→ **Exercise brief**:
Take the entries below and write them out exactly, with each picture removed.

===============

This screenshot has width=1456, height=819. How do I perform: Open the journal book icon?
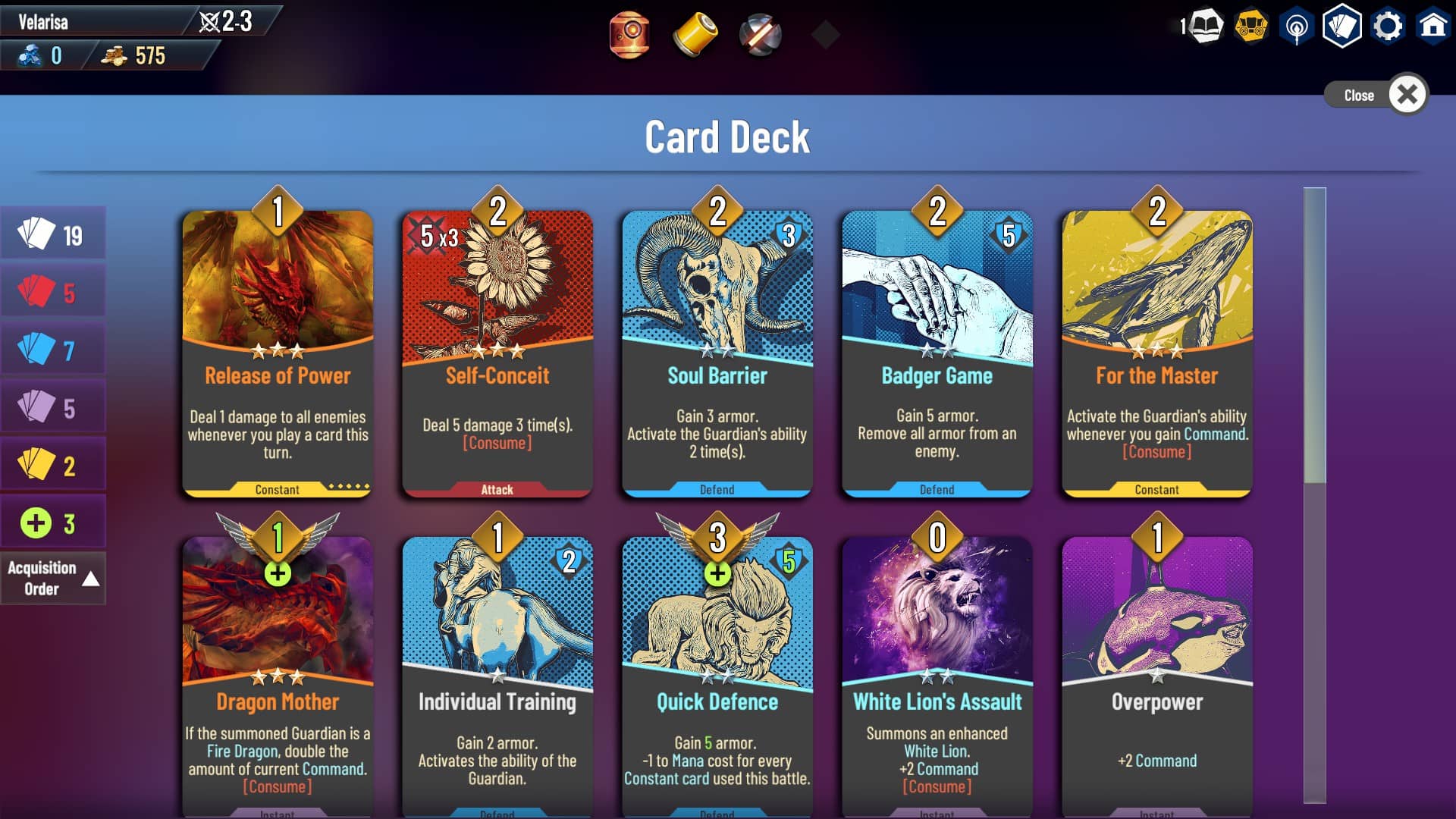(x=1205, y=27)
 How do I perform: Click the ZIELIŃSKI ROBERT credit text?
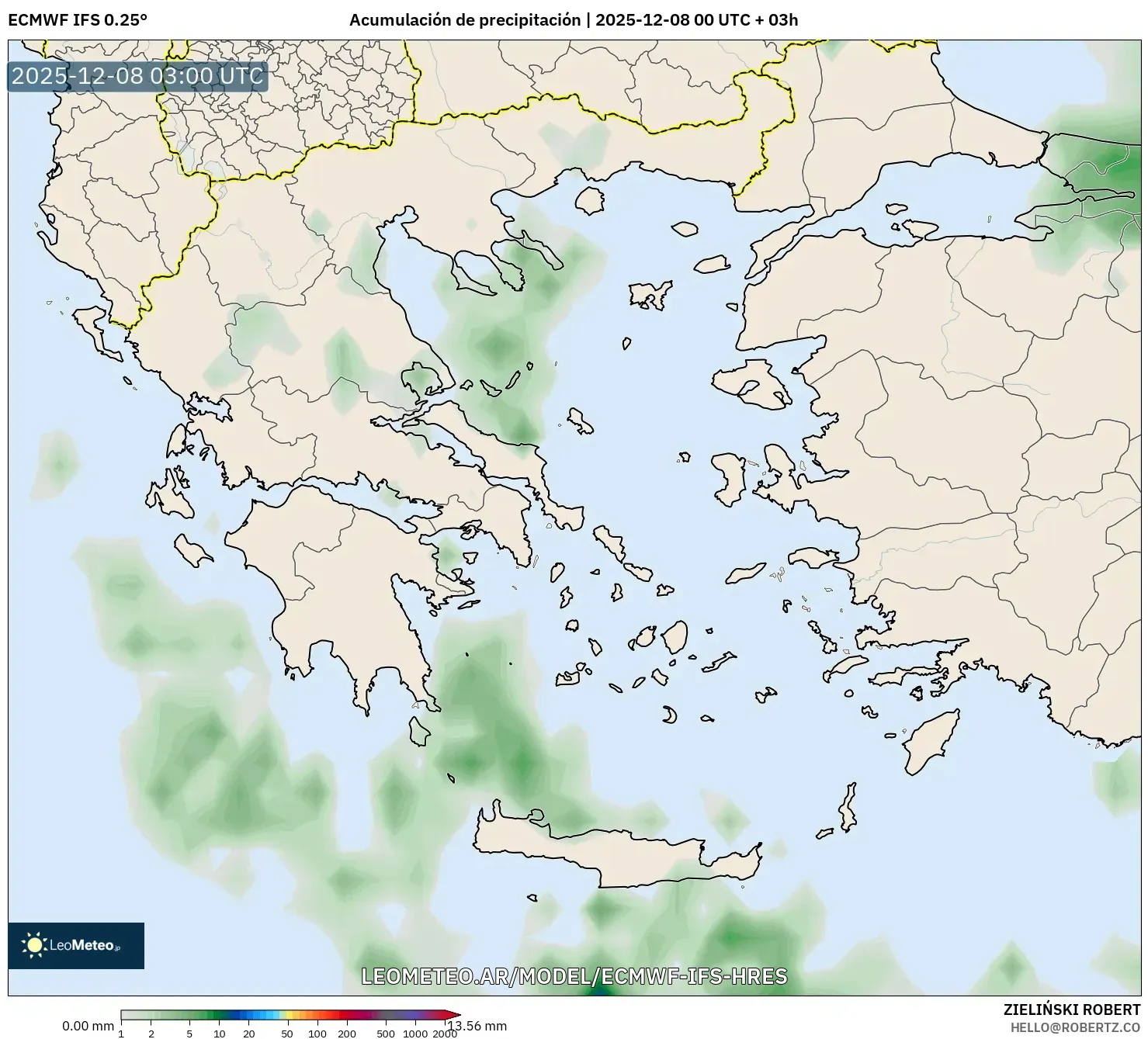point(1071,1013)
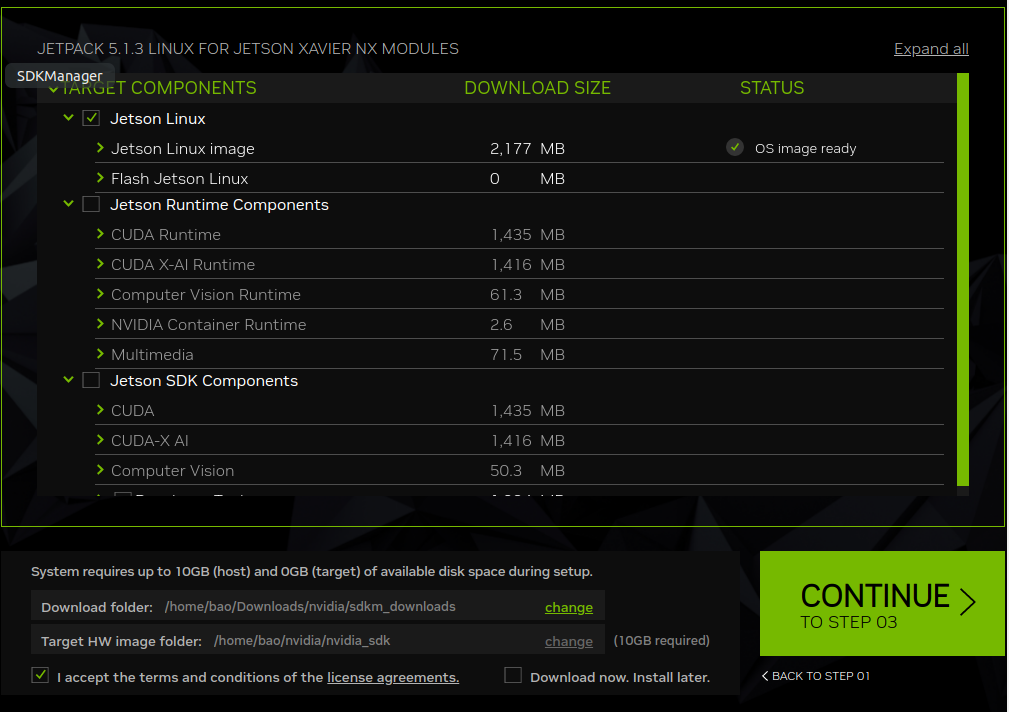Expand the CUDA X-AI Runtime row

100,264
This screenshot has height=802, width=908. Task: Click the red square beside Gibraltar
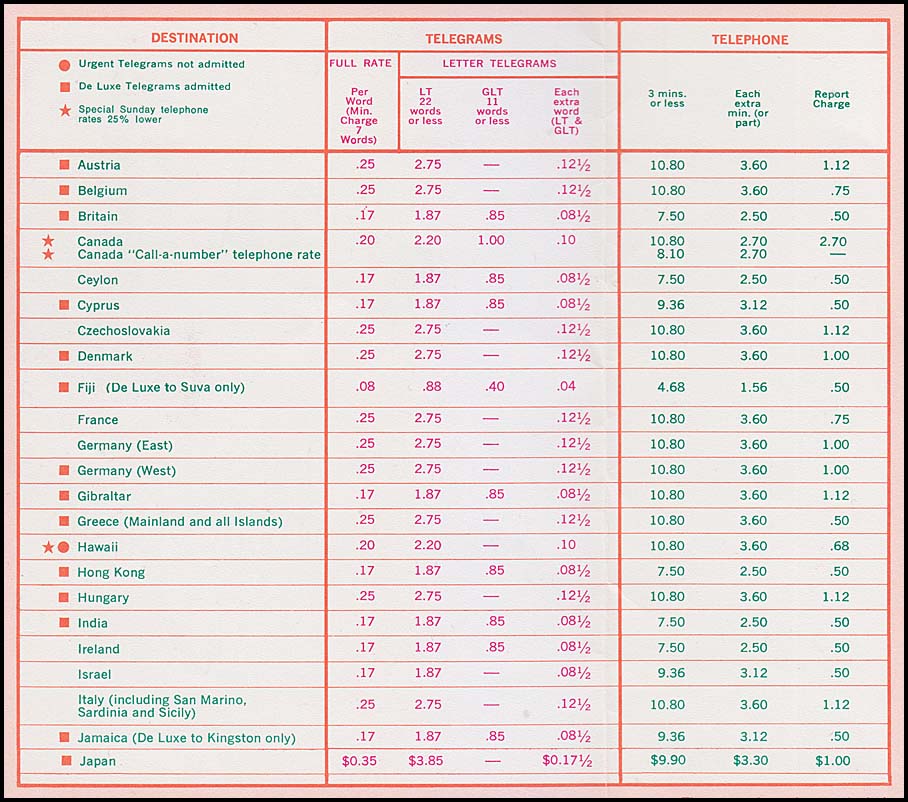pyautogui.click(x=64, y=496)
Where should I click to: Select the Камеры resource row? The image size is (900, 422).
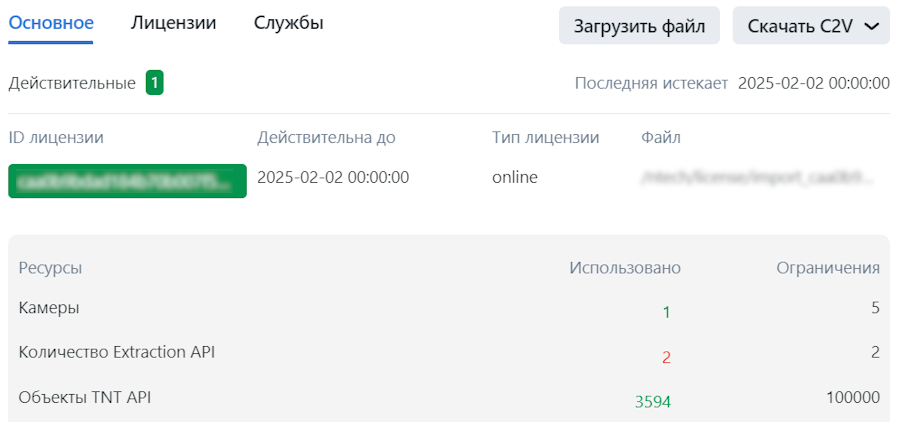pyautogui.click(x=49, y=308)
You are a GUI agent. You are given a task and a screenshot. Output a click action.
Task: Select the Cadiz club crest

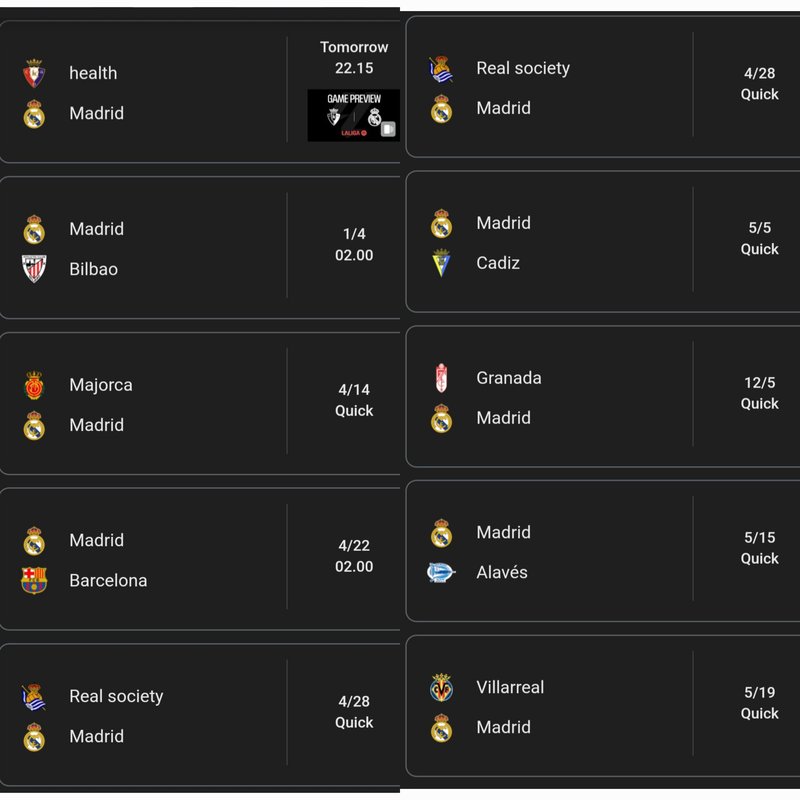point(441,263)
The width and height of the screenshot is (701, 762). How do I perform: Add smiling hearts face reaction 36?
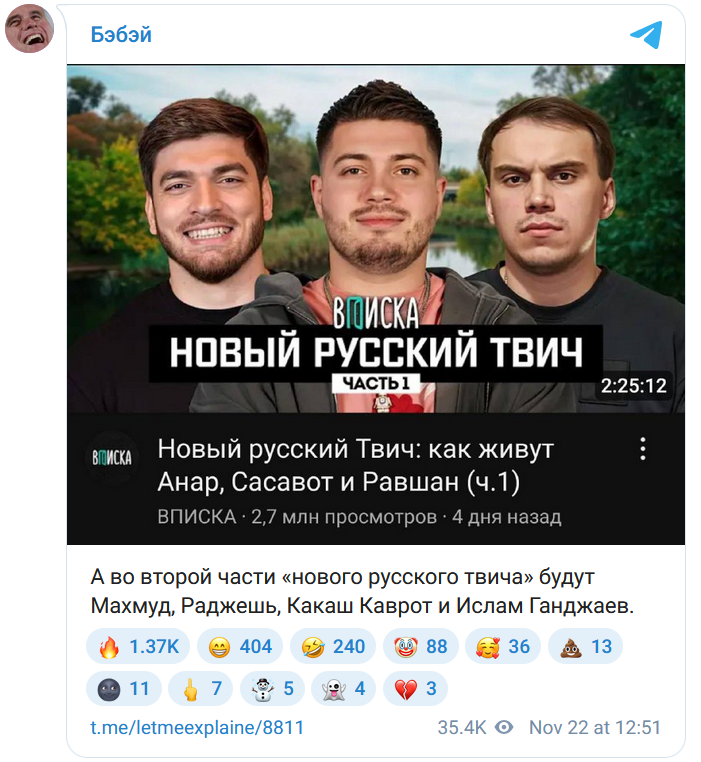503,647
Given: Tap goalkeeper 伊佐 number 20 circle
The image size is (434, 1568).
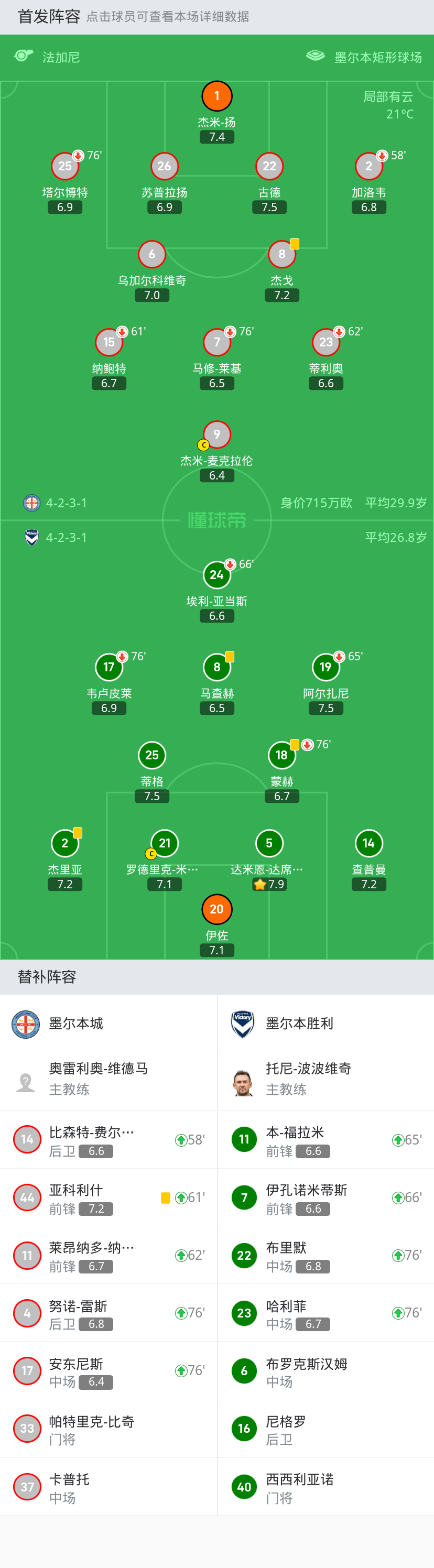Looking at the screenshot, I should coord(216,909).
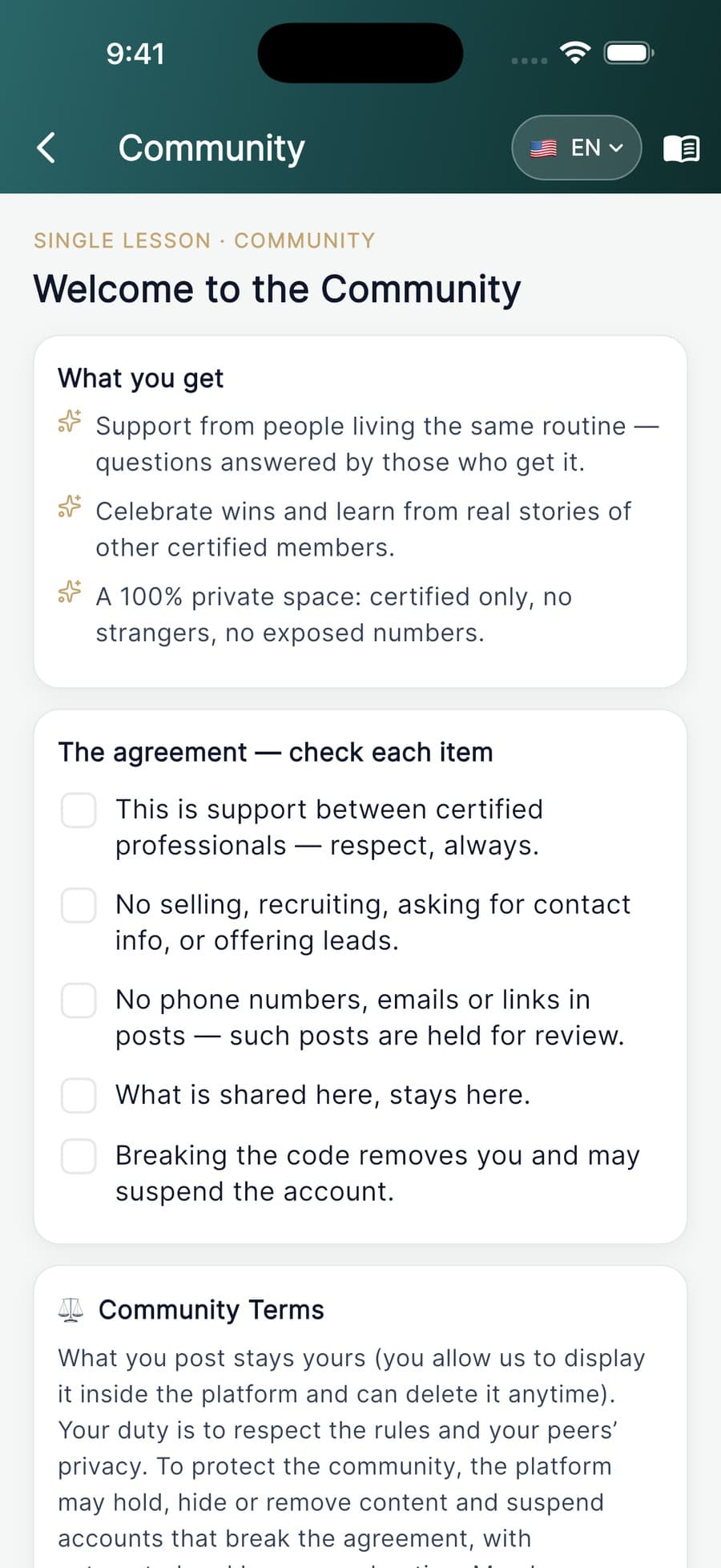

===============

→ **Exercise result**:
This screenshot has width=1456, height=819. How do I perform: Open the journal book icon?
(x=1205, y=27)
 How do I perform: Click the ZIELIŃSKI ROBERT credit text?
point(1071,1013)
Expand the CUDA X-AI Runtime row

100,264
This screenshot has height=802, width=908. Task: Click the red square beside Gibraltar
pyautogui.click(x=64, y=496)
Where should I click to: Select the Камеры resource row? The image size is (900, 422).
pyautogui.click(x=49, y=308)
You are a GUI agent. You are given a task and a screenshot. Output a click action.
Task: Select the Cadiz club crest

point(441,263)
The width and height of the screenshot is (701, 762). How do I perform: Add smiling hearts face reaction 36?
503,647
Given: Tap goalkeeper 伊佐 number 20 circle
The image size is (434, 1568).
Looking at the screenshot, I should coord(216,909).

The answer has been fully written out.